Investors are generally advised to buy Austal Limited at current levels.
JB Hi-Fi Limited (JBH)
In light of the troubles of fellow retailer Dick Smith Holdings (DSH), a number of investors might be wondering how the heavy discounting will impact rivals such as JB Hi-Fi (and rightfully so).
The heavy discounting by DSH has the attention of analysts, with all keeping one eye on the troubled retailer. Analysts covering JBH were pleased to see that discounted items at DSH were lesser quality private label items and not products with attraction, like Apple products. This will have less of an impact on JBH.
Analysts pointed out that on a positive note, JBH would be a beneficiary of any potential DSH store closures. Analysts have also commented that the recent pullback in the JBH share price has priced in any anticipated weakness in sales growth for FY16.
The average 12 month target price for JBH is $19. At the time of writing the share price was trading at $17.91.

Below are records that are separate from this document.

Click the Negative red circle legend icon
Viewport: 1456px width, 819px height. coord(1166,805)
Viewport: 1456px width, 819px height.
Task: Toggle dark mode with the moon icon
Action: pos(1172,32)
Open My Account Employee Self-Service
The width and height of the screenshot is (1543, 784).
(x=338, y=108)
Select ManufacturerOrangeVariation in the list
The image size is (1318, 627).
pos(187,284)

Investors are generally advised to hold JB Hi-Fi Limited at current levels.
CSL Limited (CSL)
The global biopharmaceutical company held a research and development update last week (Thursday December 10) for investors, and it was the company's work in haemophilia that got analysts the most excited. CSL believes rFIX Idelvion, a product set to launch in 2016, will be the benchmark for treatment in the haemophilia B market.
CSL showed off a whole range of products with a number of launches anticipated over the next 18 months. Analysts are anticipating a breakout year in 2016 for the haemophilia products and for this to continue to drive growth for the group.
Despite the share price being borderline, on the 12 month price average analysts agreed CSL was still a buy given the ongoing commitment to R&D which will continue to drive future growth. They are happy to pay up for the future growth.
The average 12 month price target for CSL is $101.10. At the time of writing the share price was $99.86.
Investors are generally advised to buy CSL Limited at current levels.
Suncorp Group (SUN)
On Monday December 14 Suncorp chief executive Michael Cameron made his first big splash with the announcement of a downgrade. New chief executives clearing the decks shortly after getting behind the desk is, unfortunately, not uncommon for investors. Reset the bar, blame the previous person and hit your growth targets the following year.
The downgrade is due to claims in the general insurance department, with Cameron stating margins will be down to 10 per cent in first half FY16. This is a significant decline from the 14.6 per cent margins in the second half of FY15.
The downgrade has moved all analysts to lower their forecasted earnings estimates with one even suggesting the FY16 dividend may even see a trim if the issues are not resolved. Another analyst pondered if there was more spring-cleaning to come from the new chief executive. This analyst decided to err on the side of caution and not take advantage of the share price drop like some others, preferring to maintain a hold call and see what happens when the dust settles and Cameron has been in the chair a little longer.
Out of the 12 analysts surveyed there were five buys, five holds and two sells. The 12 month average price target was $12.83 with the most bullish at $14 and the bearish case at $11. At the time of writing the share price was $11.33.
Investors are generally advised to hold Suncorp Group at current levels.